If one loses the DMV hearing, which is not uncommon, and choses to fine an administrative appeal, the fee for such an appeal is $120. Many attorneys will do this for free (we do), but some attorneys do charge for this and such charges can be up to $1,500.
It is natural to look at the fees and seek to reduce them wherever possible. The most common area people try to save money on is an attorney. This can be foolish, as an extremely low fee attorney may not expect to spend a tremendous amount of time, if needed, on one’s case. The same low fee attorney may be inexperienced and fail to defend the case in areas that will reduce the other fees. The more experienced attorney will spot more defenses or facts that help.

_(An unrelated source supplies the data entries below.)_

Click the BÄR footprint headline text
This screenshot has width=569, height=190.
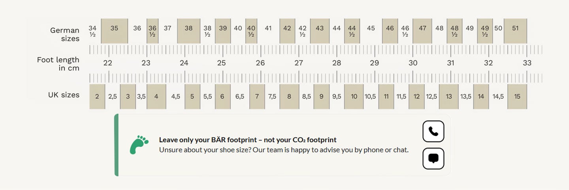click(x=248, y=140)
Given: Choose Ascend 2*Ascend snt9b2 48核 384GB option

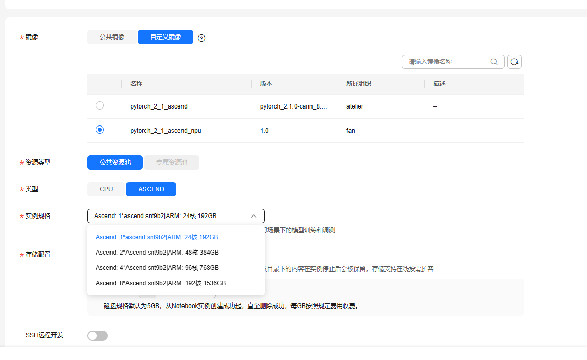Looking at the screenshot, I should 157,253.
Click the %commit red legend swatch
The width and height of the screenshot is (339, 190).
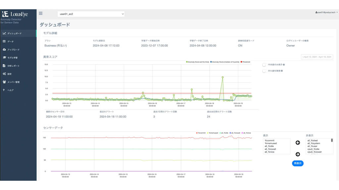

A very good, experienced attorney who frequently appears in the courthouse at issue can make a huge difference in the fees a client faces. Such an attorney is worth every penny, especially if the case is dismissed or reduced to a reckless driving or an exhibition of speed. Such resolutions can avoid a large amount of fees, classes and, quite often the MADD and / or HAM programs.
For more information about DUI consequences in general, please click on the following articles:
- What Is a DMV Hearing for a DUI?
- I Got a Bill from the CHP After My DUI – What Should I Do?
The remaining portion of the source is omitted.